SEOUL (AFP) - South Korean president-elect Park Geun Hye's incoming administration has been hit even before it takes office, with her nominee for prime minister withdrawing ahead of his confirmation hearings.
Mr Kim Yong Joon, 74, a former Constitutional Court chief and current head of Ms Park's transition committee, stepped aside after media reports raised suspicions about his accumulated family wealth.
Allegations were made that he had benefited from a series of unethical real-estate deals in the 1970s and 80s, while other questions were raised over the exemptions his two sons received from South Korea's mandatory military service.
"I decided to resign as the prime minister nominee as I have caused concerns to the people and trouble to the president-elect," Mr Kim said in a statement on Tuesday.

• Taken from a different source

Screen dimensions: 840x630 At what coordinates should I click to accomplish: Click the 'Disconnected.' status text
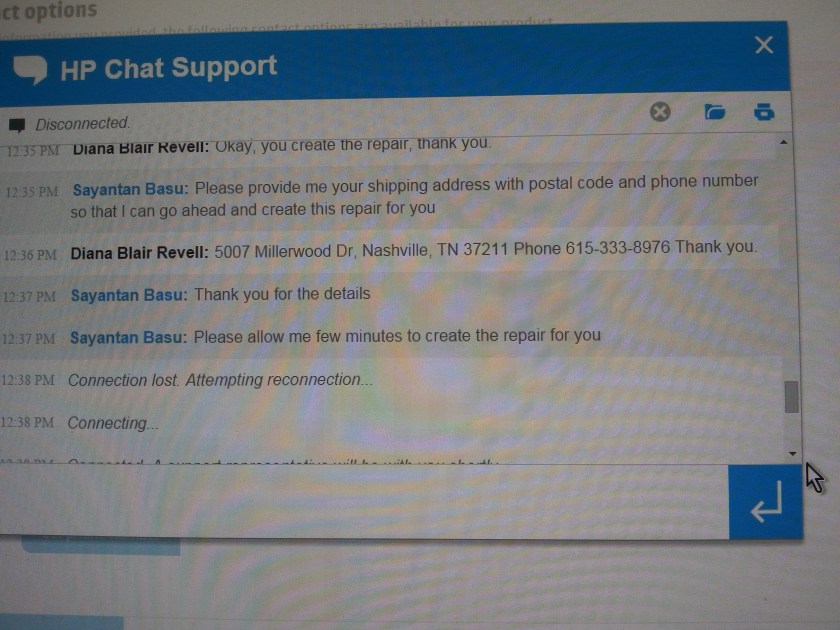coord(82,124)
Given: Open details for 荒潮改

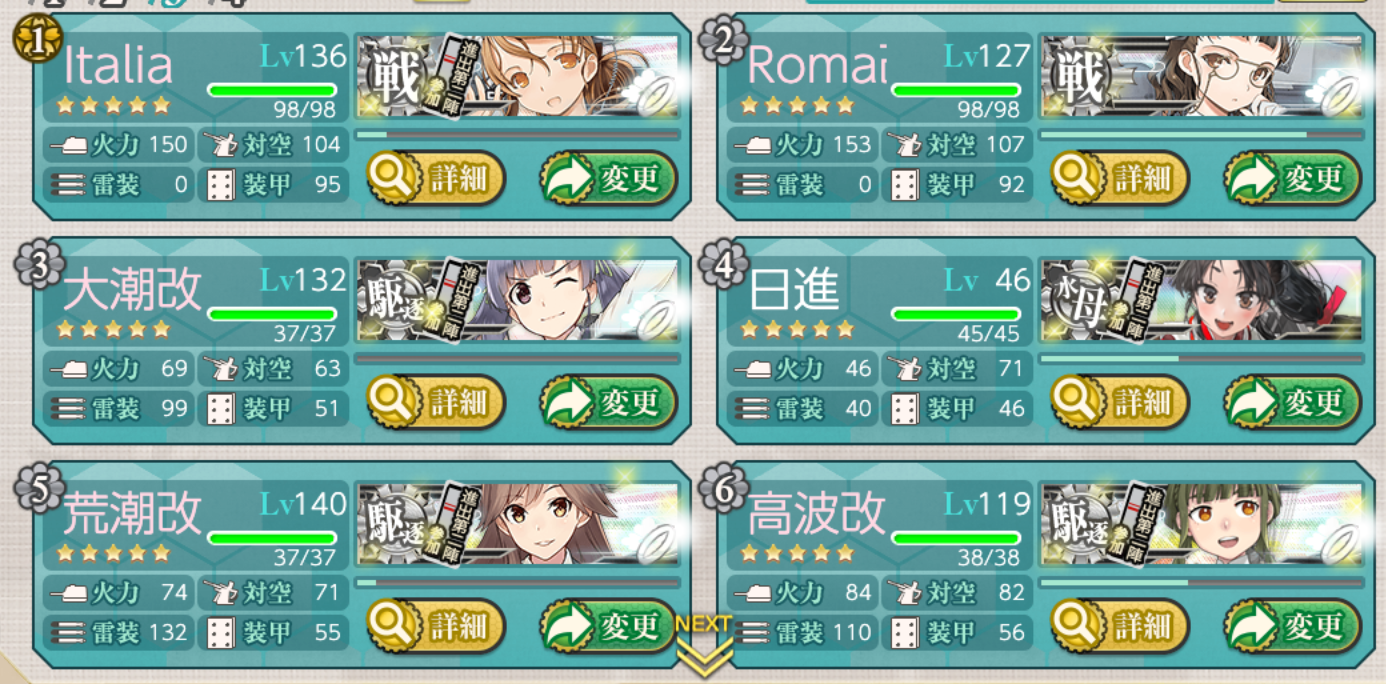Looking at the screenshot, I should click(435, 627).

His withdrawal is a major embarrassment for Ms Park, who has spent the past few days berating outgoing President Lee Myung Bak over his decision to pardon a number of friends and close aides serving jail terms for corruption.
"We see it as a decision made after a great consideration by the nominee and the party respects the decision," her ruling Saenuri Party said in a short statement.
Mr Kim, who overcame polio to become the country's youngest judge and went on to a seat on the Supreme Court and finally to head the Constitutional Court, had been a surprise nominee.
The main opposition party blamed his withdrawal on Ms Park's "closed-door" style of personnel selection and urged her to employ a more "open, transparent personnel vetting process".
Successive South Korean presidents have taken office vowing to combat corruption only to be tainted by corruption scandals involving relatives or senior members of their administrations.